LAS VEGAS -- Gunfire and sirens rang out in a North Las Vegas industrial neighborhood Friday. It was part of an emergency preparedness drill simulating a workplace shooting.

The drill came in the wake of 2010's federal courthouse shooting and last month's shooting in Tucson, Arizona. MedicWest teamed up with North Las Vegas fire and police to create a realistic drill that began with the sounds of shooting.

"It's something that all businesses need to be prepared for and need to make sure they have a plan in place. There is no business anywhere within this community immune from having something like this happened," said Chad Henry, operations manager with MedicWest.

Police officers practiced moving into the building and stopping the mock gunman firing blanks. Paramedics and firefighters practiced their triage methods. Considered a mass casualty scenario, it provided a way for their newest members to identify the severity of injuries after a workplace shooting.

Business managers observed the action, saying they would take these lessons back to their companies.

"We'll probably end up doing these kind of drills ourselves.
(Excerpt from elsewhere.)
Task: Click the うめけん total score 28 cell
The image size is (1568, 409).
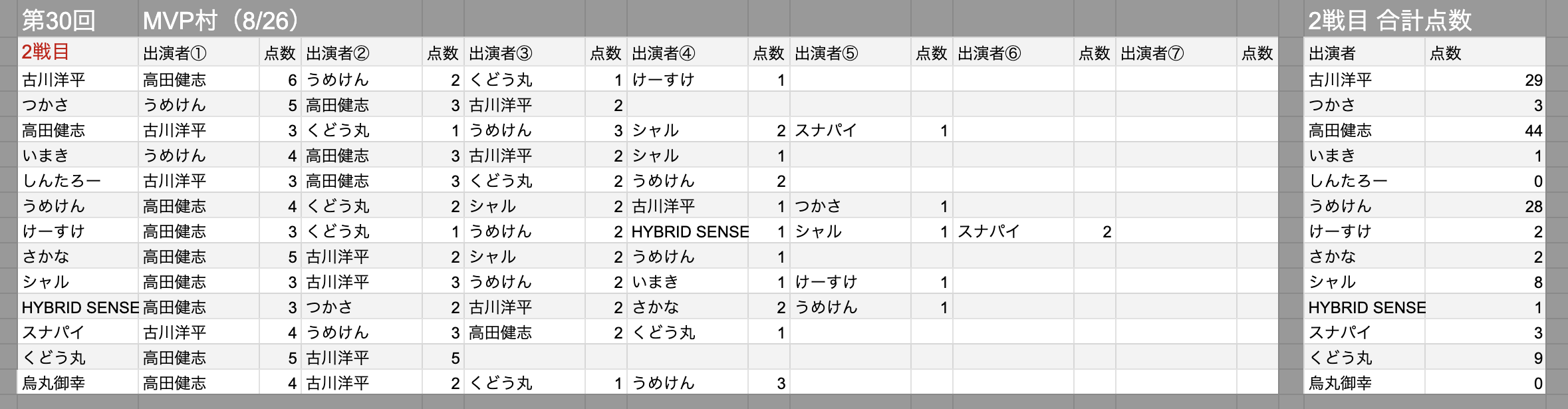Action: point(1485,206)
As you can imagine, we probably have disgruntled employees or disgruntled customers at one time or another. This is a very real threat, considering that people can carry firearms in the State of Nevada," said Frank Del Toro with NVEnergy.

One lesson police officers passed on regarding workplace shootings is to put cell phones on silent, if you can. A ringtone can draw attention if a gunman is still in the building.

The business leaders watching the drill say they learned the lessons of staying calm and communicating with responding emergency responders.